Can you rewrite the lines of the listing below, from the line with "What do you see at coordinates (72, 320)" up to and including the line with "panel-3-title: f09.B-SSP245.ss20 - f09.B-hist.tn15.cmip… is", with "Find the location of" replaced by "Locate" and everything else unchanged?
• • • •
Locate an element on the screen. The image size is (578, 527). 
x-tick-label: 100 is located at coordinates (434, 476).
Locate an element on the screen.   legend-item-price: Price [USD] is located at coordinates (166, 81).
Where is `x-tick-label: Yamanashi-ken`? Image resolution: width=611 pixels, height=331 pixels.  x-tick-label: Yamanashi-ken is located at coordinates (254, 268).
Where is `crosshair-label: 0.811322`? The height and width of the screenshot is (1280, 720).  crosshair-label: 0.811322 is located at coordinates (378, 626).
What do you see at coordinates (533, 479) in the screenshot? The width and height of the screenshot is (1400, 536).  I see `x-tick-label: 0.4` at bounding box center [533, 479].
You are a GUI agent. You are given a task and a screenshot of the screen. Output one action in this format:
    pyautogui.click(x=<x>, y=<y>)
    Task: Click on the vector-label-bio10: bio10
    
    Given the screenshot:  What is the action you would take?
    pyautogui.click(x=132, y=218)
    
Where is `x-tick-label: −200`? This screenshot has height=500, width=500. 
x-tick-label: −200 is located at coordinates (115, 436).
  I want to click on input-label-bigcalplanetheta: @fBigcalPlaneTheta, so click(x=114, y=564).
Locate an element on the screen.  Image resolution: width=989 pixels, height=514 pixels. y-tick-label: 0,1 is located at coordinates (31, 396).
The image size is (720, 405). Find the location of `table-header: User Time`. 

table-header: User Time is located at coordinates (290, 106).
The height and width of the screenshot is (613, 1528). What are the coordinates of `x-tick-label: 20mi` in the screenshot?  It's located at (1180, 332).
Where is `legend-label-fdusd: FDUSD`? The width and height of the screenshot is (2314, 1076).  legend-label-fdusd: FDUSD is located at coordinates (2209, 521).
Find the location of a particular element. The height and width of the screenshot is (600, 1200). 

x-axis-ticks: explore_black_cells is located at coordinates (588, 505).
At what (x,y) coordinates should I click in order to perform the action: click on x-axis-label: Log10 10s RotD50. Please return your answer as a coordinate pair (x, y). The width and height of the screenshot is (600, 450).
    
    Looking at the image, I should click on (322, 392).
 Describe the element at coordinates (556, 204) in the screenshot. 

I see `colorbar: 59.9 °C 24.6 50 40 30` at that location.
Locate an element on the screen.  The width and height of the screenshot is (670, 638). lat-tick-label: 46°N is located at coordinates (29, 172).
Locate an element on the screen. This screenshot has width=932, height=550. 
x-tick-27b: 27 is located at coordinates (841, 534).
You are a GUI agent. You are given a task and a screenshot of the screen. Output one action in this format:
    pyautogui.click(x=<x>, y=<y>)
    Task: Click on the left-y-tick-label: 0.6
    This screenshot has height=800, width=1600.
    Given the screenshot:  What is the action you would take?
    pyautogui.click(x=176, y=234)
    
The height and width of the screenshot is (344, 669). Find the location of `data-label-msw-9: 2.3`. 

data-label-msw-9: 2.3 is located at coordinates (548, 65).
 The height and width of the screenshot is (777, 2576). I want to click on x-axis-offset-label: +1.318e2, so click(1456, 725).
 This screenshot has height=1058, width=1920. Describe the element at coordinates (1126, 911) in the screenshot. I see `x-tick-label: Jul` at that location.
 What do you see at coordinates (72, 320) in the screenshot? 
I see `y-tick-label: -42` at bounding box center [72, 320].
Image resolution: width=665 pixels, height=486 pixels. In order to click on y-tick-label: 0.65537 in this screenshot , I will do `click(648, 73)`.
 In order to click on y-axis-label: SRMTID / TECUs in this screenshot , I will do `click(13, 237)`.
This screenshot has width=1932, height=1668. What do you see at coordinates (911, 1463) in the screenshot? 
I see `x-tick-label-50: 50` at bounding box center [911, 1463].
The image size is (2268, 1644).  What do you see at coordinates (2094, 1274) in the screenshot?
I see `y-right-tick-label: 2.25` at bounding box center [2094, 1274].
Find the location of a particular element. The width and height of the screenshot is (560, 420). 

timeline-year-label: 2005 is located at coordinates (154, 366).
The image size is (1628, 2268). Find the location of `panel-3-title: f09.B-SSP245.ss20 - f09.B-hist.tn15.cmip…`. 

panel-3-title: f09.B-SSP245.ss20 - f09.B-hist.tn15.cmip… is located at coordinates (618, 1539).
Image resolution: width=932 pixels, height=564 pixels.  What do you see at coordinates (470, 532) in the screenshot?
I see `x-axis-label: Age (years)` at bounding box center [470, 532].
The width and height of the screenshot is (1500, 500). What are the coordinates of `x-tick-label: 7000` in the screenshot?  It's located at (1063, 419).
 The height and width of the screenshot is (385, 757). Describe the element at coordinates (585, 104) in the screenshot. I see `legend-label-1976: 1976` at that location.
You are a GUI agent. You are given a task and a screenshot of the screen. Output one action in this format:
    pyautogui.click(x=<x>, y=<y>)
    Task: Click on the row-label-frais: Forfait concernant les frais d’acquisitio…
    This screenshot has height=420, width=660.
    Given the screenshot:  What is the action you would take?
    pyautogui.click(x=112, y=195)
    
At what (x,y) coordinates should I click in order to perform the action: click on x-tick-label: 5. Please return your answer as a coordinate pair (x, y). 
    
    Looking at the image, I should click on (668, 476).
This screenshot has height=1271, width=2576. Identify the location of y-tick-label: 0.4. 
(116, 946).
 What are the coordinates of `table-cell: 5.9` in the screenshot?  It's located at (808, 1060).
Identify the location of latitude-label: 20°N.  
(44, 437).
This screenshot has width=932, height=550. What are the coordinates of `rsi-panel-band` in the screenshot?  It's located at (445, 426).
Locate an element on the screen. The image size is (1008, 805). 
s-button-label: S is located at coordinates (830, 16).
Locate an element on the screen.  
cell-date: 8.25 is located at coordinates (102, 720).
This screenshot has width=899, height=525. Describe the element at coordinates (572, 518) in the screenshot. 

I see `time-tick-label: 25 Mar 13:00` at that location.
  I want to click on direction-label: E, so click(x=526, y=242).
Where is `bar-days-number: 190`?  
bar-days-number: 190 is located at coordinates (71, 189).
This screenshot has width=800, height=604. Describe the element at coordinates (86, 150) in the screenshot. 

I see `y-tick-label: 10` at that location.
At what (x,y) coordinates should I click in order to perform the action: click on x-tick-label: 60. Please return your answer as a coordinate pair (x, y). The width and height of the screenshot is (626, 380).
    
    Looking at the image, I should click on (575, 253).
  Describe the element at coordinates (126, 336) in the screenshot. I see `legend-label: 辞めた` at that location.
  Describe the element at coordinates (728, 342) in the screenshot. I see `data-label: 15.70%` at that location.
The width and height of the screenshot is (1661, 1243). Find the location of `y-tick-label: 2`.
• • • •
● Answer to the problem:
 What do you see at coordinates (72, 320) in the screenshot? 
I see `y-tick-label: -42` at bounding box center [72, 320].
Image resolution: width=665 pixels, height=486 pixels. In order to click on y-tick-label: 0.65537 in this screenshot , I will do `click(648, 73)`.
 In order to click on y-axis-label: SRMTID / TECUs in this screenshot , I will do `click(13, 237)`.
This screenshot has width=1932, height=1668. What do you see at coordinates (911, 1463) in the screenshot? 
I see `x-tick-label-50: 50` at bounding box center [911, 1463].
The image size is (2268, 1644).  What do you see at coordinates (2094, 1274) in the screenshot?
I see `y-right-tick-label: 2.25` at bounding box center [2094, 1274].
Locate a particular element. The width and height of the screenshot is (560, 420). 

timeline-year-label: 2005 is located at coordinates (154, 366).
The image size is (1628, 2268). Locate `panel-3-title: f09.B-SSP245.ss20 - f09.B-hist.tn15.cmip…`. 

panel-3-title: f09.B-SSP245.ss20 - f09.B-hist.tn15.cmip… is located at coordinates (618, 1539).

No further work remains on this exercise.